È tempo di “Napoli Pizza Village”: la kermesse che trasforma il lungomare Caracciolo nella pizzeria più grande del mondo è in corso di svolgimento (chiuderà i battenti il 10 giugno). Tra le novità di quest’anno la “Pizza Pascalina”, un progetto dell’Istituto dei Tumori di Napoli Fondazione Pascale che mira alla diffusione di un comportamento alimentare sano e attento e che sostiene progetti di ricerca. Esso ha preso forma grazie a un gruppo di esperti di diverse discipline (ristoratori, produttori, consumatori e ricercatori) che si sono confrontati tra loro raggiungendo un risultato molto interessante.

Negli ultimi decenni la pizza è stata considerata un cibo non sempre salutare a causa dell’alto tenore di calorie e di carboidrati raffinati nonché povera di verdure e fibra ed associata a comportamenti che inducono obesità. Gli studi preliminari a questa considerazione, tuttavia sono stati condotti in paesi (Nord America e Medio Oriente) dove la pizza non viene prodotta con gli ingredienti tipici utilizzati per la pizza napoletana e dove la pizza non viene consumata come pasto completo ma associata ad altri cibi non salutari, al consumo di bevande zuccherate e a comportamenti sedentari.
La pizza nel 2010 è stata riconosciuta come Specialità tradizionale garantita della Comunità Europea e l’arte del pizzaiolo napoletano da dicembre 2017 è stata riconosciuta patrimonio dell’Unesco. Negli studi epidemiologici italiani, la pizza non è risultata a rischio di malattie croniche, ma anzi è risultata protettiva nel ridurre il rischio di malattie cardiovascolari e alcuni tipi di tumori dell’apparato digestivo (incluso il tumore al colon. Paragonato a chi non consuma pizza, il rischio di sviluppare un infarto miocardico è risultato del 22% inferiore per chi la consuma occasionalmente (1-3 pizze al mese), del 38% in meno per chi la consuma regolarmente (1 pizza a settimana) e del 56% in meno per chi la consuma frequentemente (2 pizze a settimana).

La Pizza Pascalina può essere consumata come pasto principale anche due volte a settimana.

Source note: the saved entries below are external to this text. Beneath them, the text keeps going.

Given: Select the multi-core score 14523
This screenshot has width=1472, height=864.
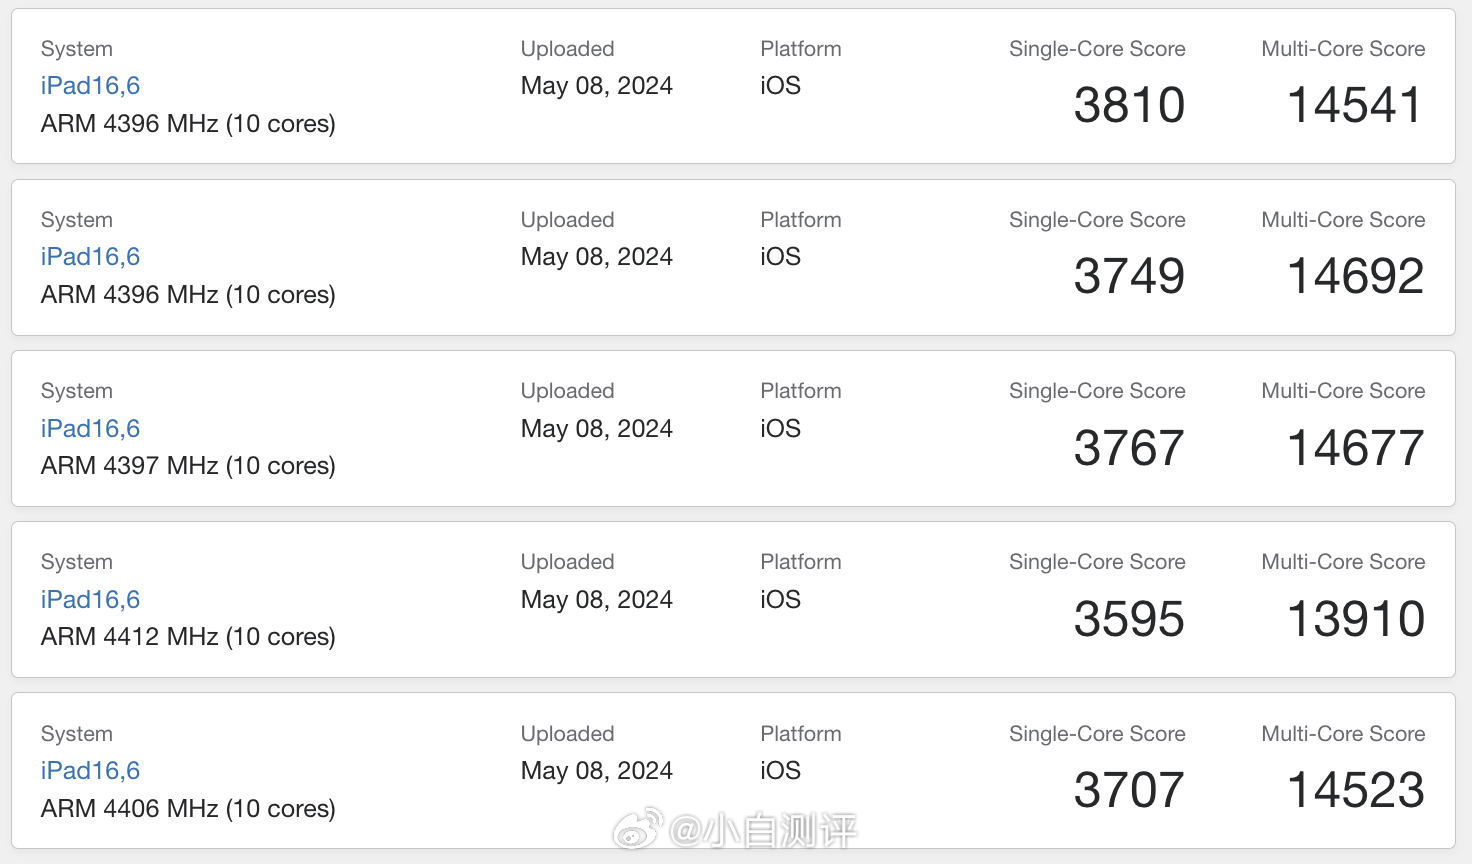Looking at the screenshot, I should coord(1355,790).
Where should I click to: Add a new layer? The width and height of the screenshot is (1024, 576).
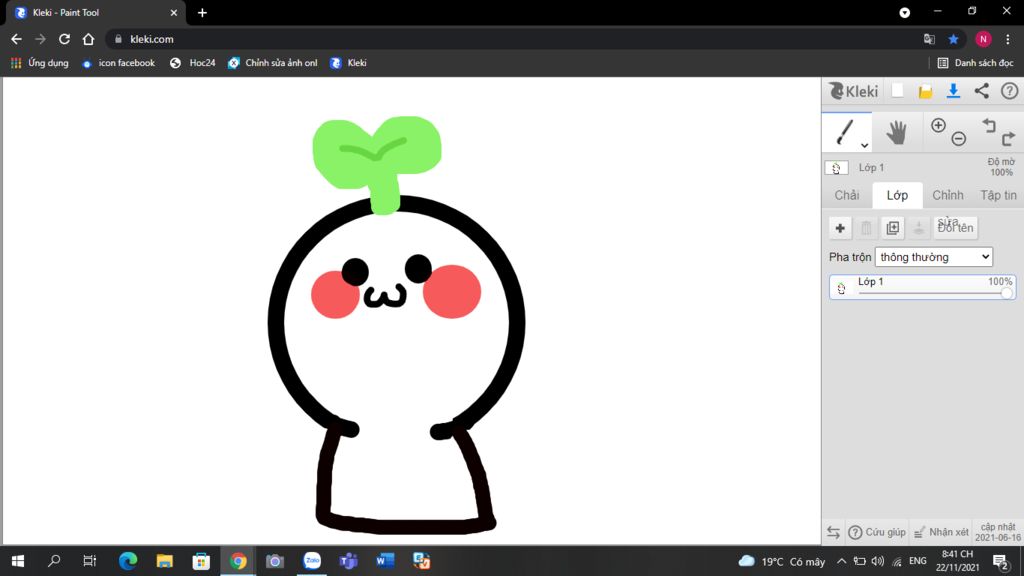(x=840, y=228)
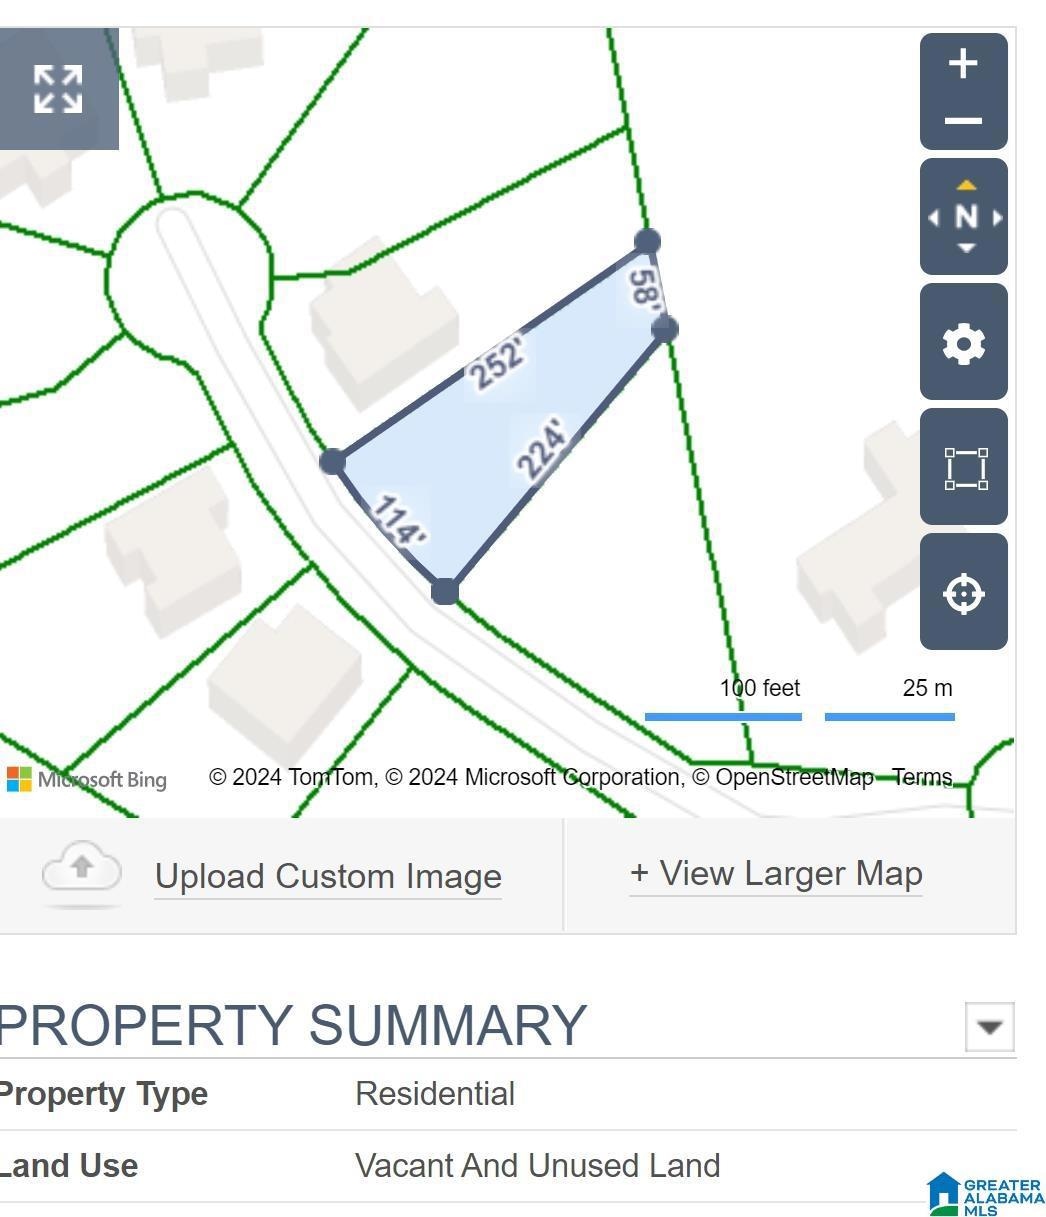Click the Greater Alabama MLS logo
The image size is (1046, 1217).
(x=985, y=1193)
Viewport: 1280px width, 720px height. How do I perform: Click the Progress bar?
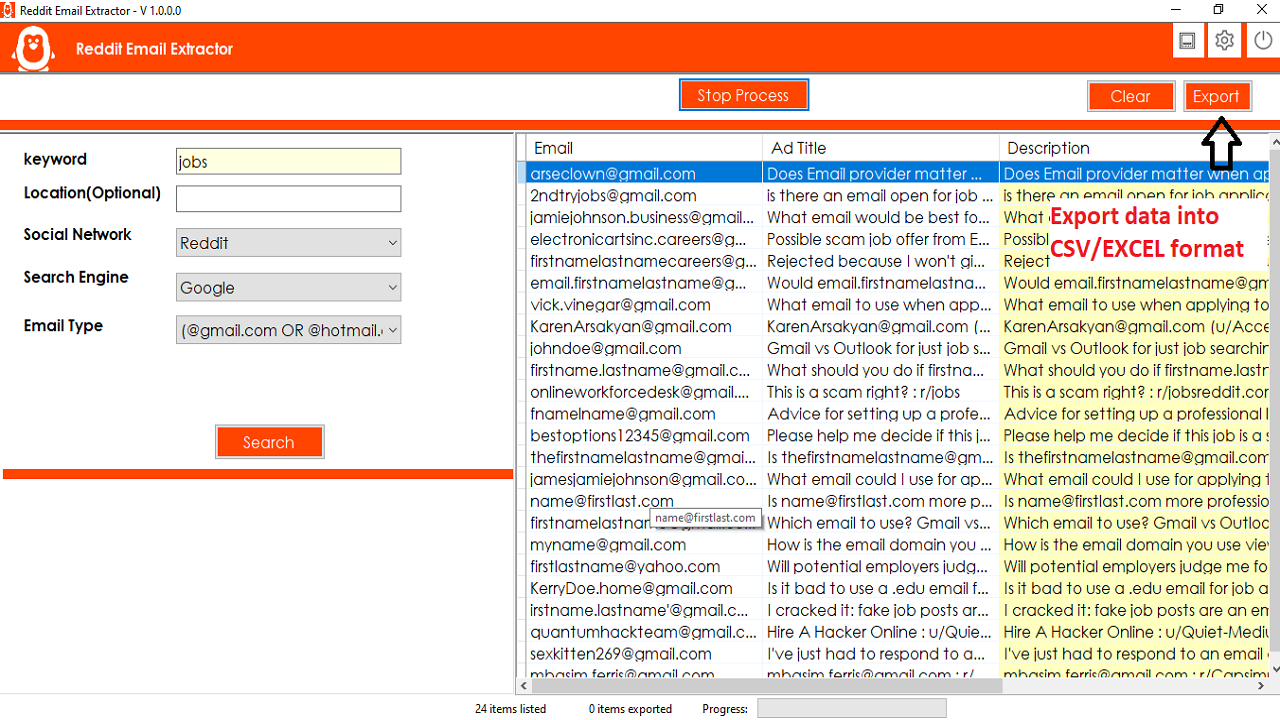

Ecco i suoi ingredienti: farina di frumento Caputo tipo 1; 160g di friarielli campani; 120gr di pomodorini di Corbara o San Marzano a crudo; 120gr di olive di Caiazzo; 30gr di noci; 20gr di olio extra vergine d’oliva del Cilento; 30gr di aglio; peperoncino a piacere. Viene cotta a 450 gradi per 60 secondi. I pomodori San Marzano e Corbarino, i broccoli, l’olio extra vergine d’oliva ed i cereali integrali sono alimenti che contribuiscono a proteggere l’organismo dal rischio di sviluppare tumori.

Mangiando una Pizza Pascalina, ognuno assumerà un corretto quantitativo di elementi necessari al fabbisogno giornaliero, ma soprattutto contribuirà alla ricerca in quanto sia i ristoratori che i clienti diventano donatori. Ogni pizzeria aderente all’iniziativa avrà l’adesivo e il materiale informativo relativo al progetto. L’istituto Pascale istituirà un piano di ricerca specifico di cui ogni anno pubblicherà il report.